> [Material provided]:
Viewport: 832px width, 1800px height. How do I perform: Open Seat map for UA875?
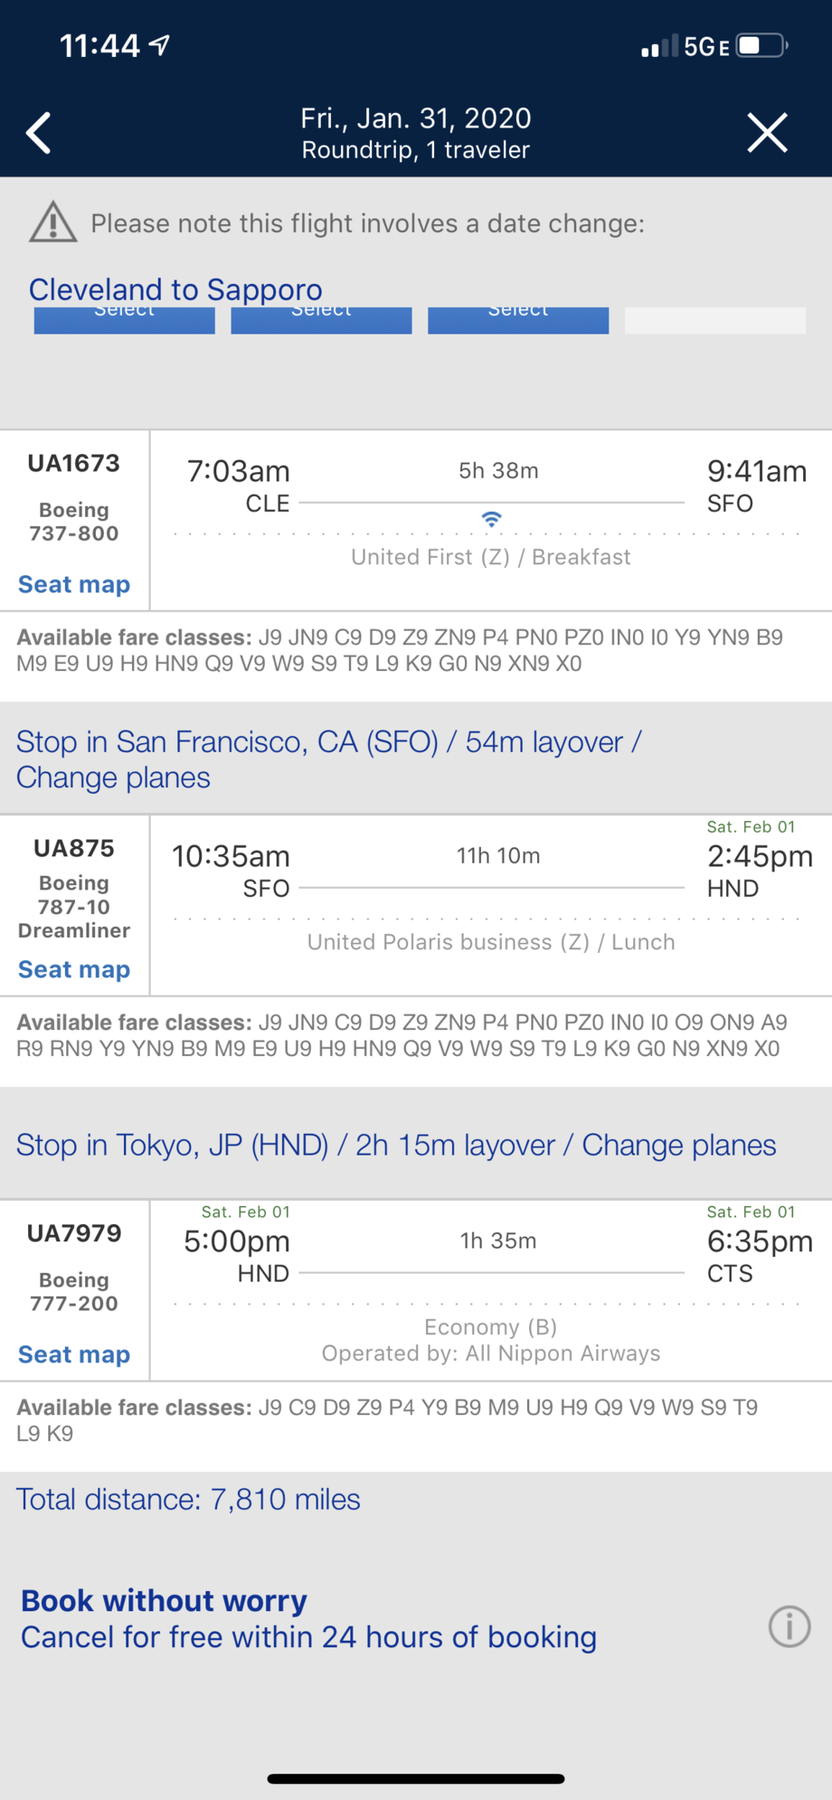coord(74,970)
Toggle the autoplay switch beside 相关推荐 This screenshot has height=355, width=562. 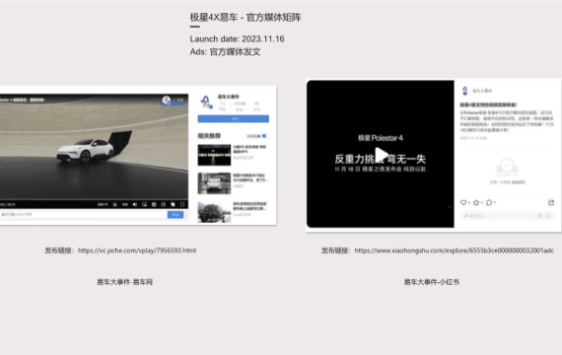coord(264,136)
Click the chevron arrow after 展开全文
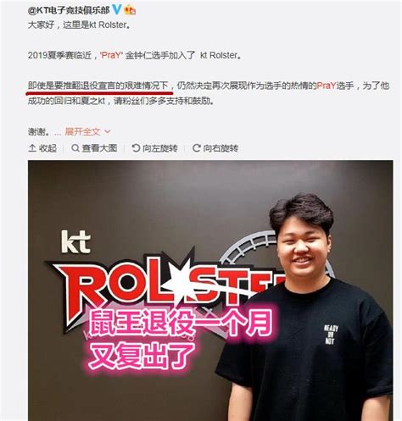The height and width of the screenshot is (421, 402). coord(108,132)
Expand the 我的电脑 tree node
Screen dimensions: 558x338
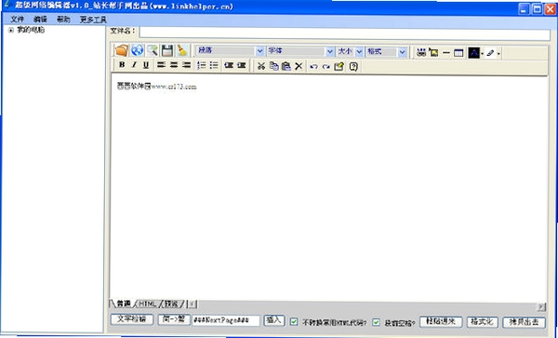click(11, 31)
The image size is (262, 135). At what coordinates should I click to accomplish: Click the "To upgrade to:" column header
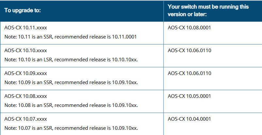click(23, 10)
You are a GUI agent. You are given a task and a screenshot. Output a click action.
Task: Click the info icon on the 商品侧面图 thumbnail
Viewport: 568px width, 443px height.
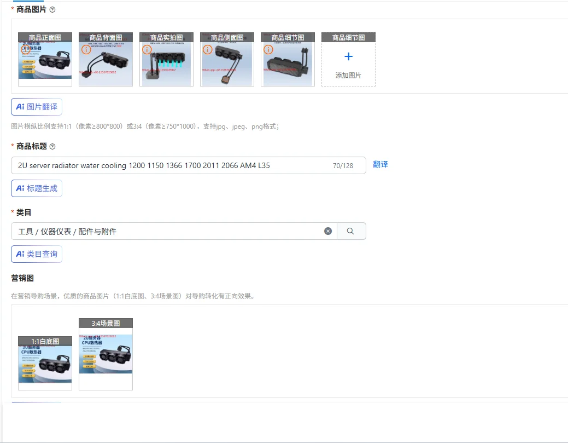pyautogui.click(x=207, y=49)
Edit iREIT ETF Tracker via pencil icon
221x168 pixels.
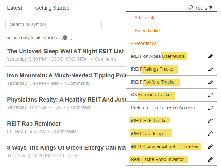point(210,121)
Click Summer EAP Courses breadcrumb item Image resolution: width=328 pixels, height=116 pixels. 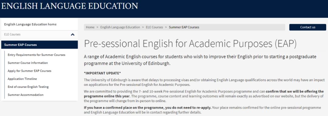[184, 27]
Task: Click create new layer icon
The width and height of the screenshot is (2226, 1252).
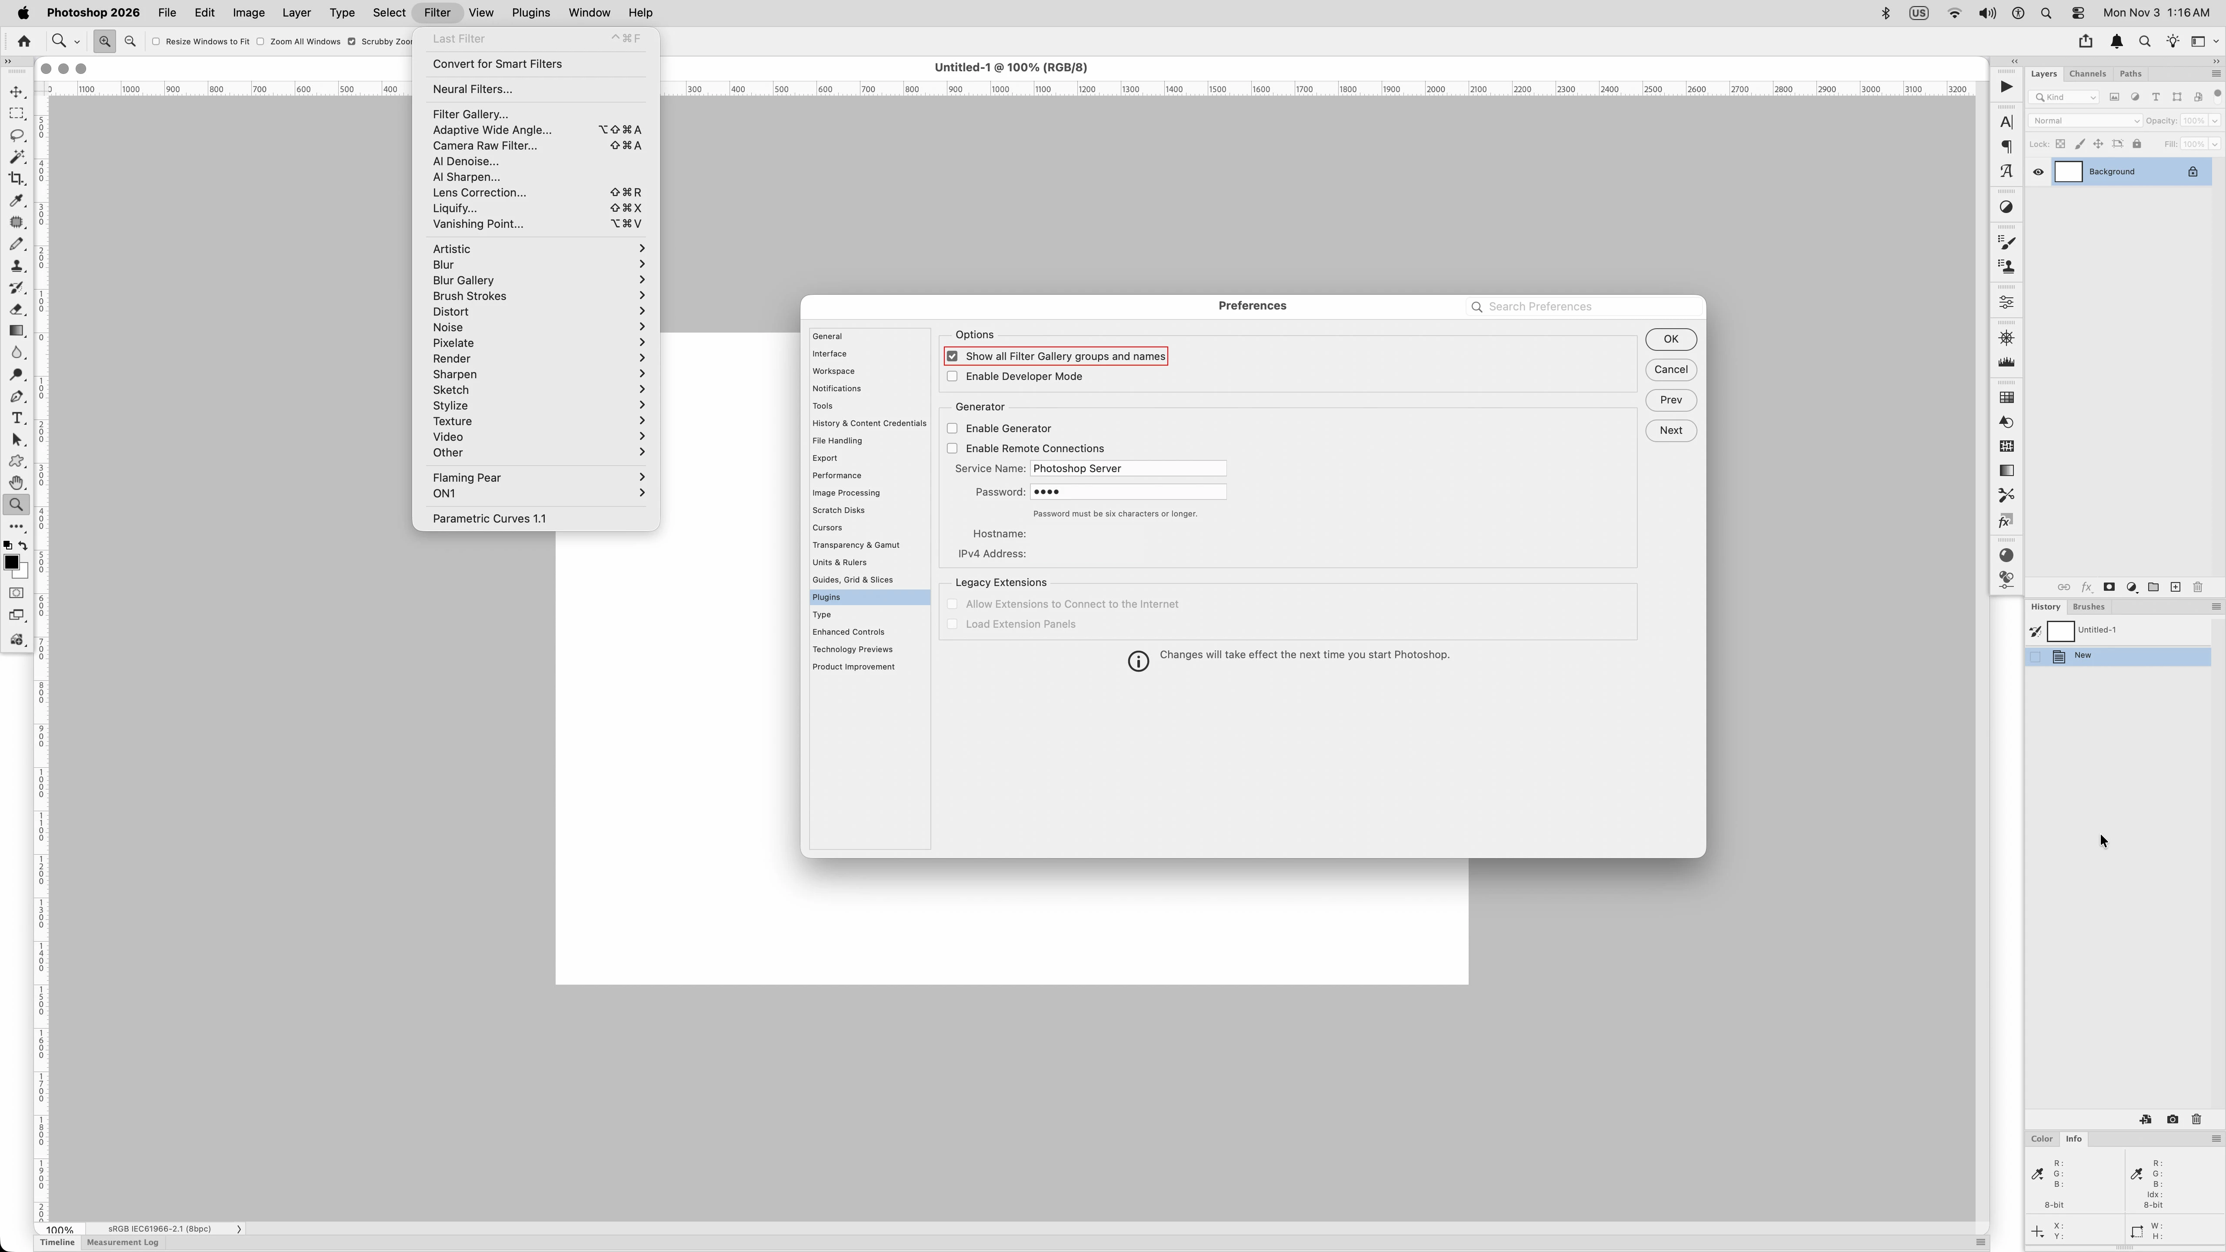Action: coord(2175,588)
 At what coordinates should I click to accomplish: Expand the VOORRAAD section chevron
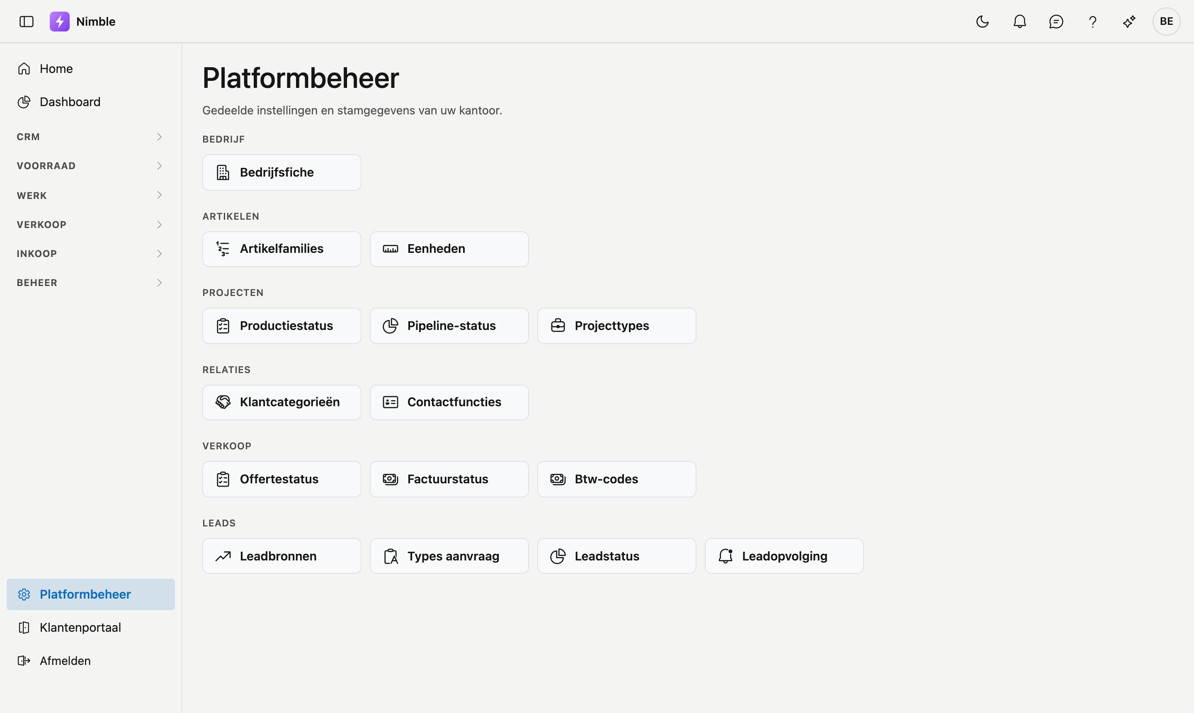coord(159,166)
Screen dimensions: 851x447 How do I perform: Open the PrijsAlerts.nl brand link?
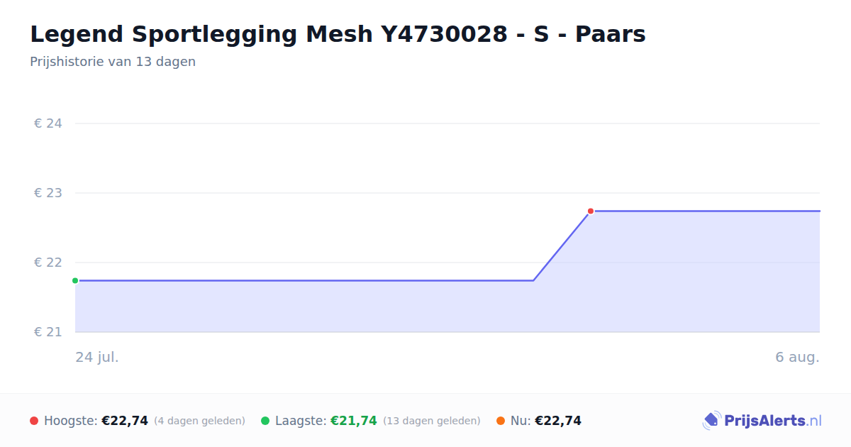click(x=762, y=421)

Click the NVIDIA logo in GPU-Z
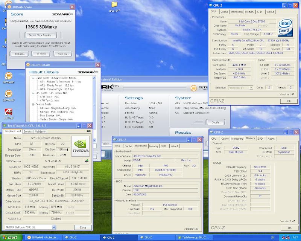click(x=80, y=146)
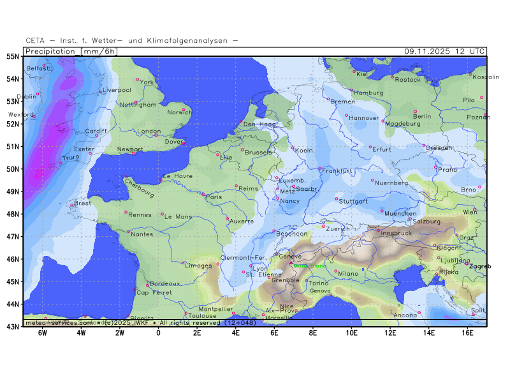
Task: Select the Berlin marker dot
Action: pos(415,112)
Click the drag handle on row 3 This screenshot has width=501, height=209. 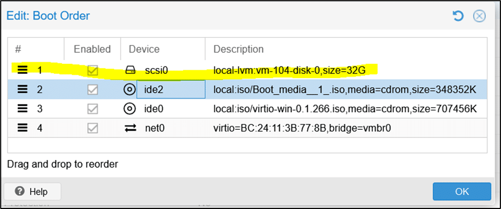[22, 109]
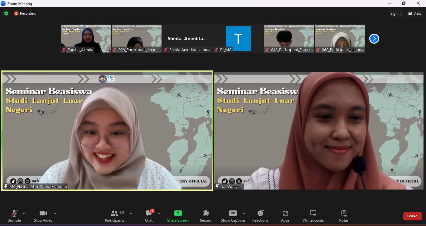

> [Goal of the exercise]: How many lines in the records above contain the string "Viewport"? Treat uppercase and lowercase as different, and reply with the number alone.

> [Result of this task]: 2